- **What is required**
Start the output with the opening line of the listing below and continue, reproducing each line exactly, up to and including the line that contains "Toggle the hamburger".
######
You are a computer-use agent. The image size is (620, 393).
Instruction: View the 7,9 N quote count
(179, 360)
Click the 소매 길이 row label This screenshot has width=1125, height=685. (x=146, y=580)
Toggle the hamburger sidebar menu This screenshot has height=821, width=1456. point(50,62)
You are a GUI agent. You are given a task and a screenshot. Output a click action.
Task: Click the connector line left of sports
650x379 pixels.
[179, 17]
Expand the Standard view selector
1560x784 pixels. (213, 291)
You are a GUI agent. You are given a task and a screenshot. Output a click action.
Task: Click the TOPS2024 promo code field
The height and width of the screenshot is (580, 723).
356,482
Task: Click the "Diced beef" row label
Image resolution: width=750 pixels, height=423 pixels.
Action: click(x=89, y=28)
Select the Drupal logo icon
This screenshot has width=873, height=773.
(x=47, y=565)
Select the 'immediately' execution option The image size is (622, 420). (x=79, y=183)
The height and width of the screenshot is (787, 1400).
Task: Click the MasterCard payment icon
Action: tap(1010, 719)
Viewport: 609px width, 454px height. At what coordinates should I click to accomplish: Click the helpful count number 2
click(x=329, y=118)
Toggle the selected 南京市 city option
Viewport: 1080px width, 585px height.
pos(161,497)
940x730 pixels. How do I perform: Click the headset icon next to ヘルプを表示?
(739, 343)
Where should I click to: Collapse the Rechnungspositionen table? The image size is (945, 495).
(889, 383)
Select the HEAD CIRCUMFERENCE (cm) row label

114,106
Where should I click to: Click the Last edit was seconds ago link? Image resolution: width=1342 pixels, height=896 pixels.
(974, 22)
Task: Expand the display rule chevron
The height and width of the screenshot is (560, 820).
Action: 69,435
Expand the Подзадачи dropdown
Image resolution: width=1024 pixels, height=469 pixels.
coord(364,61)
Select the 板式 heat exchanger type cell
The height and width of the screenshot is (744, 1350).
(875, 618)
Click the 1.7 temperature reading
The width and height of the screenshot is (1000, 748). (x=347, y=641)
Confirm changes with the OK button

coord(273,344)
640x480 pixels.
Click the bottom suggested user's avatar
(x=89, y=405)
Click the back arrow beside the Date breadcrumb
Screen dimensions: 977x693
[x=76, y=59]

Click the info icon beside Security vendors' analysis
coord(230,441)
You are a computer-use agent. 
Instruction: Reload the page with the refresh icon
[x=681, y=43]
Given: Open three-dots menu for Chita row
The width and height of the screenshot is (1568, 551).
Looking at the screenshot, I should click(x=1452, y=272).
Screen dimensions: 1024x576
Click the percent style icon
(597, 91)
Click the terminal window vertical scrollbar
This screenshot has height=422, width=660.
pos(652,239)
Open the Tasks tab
######
- **Result of the task**
You are a computer-use agent. The image size is (620, 393).
Instruction: View the 7,9 N quote count
(179, 360)
Click the 소매 길이 row label This screenshot has width=1125, height=685. (x=146, y=580)
Toggle the hamburger sidebar menu This screenshot has height=821, width=1456. point(50,62)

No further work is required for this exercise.